II. THE IMPORTANCE AND ADVANTAGES OF THIS UNION.

1. As is apparent from considering the position of those who are out of Christ. For such, where is safety, where is a law of life, where is a prospect for immortality? For to be out of Christ is to be without God, and so without hope.

2. From considering what in this life they possess who have Christ and are in him. Whilst, so far as the bodily life is concerned, they are in the world, they are in spirit in the Lord, and thus partake a higher nature and existence than belong to earth and to time.

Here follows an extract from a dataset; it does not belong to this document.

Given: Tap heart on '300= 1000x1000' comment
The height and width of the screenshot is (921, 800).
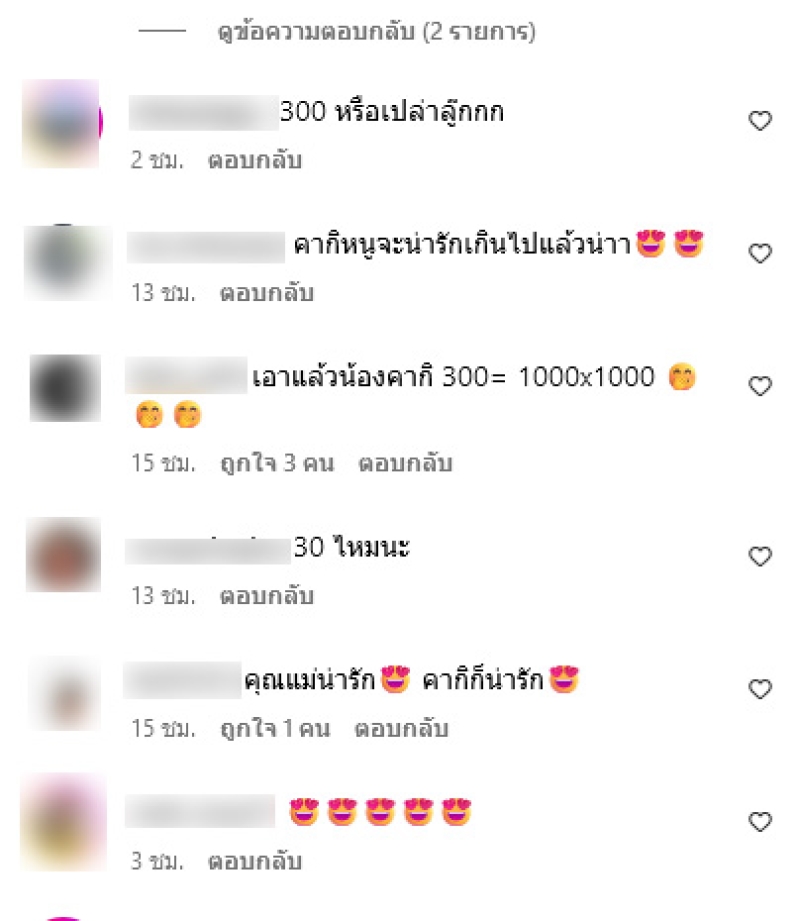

3. From considering the imperishable character of this union. To be "in Christ" now is to be "with Christ" forever. To those who are in him there is no condemnation now, and from him there shall be no separation hereafter. The visions which Paul beheld, and the declarations he heard when he was caught up into the third heaven, were to him, and may be to us, an earnest and promise of immortal union. Therefore "Abide in him." - T.







I knew a man in Christ.
I. DELIVERANCE FROM THE DEADLY CURSE WHICH SIN ENTAILS (Romans 8:1). In Noah's ark there was no deluge; in Christ Jesus there is no condemnation.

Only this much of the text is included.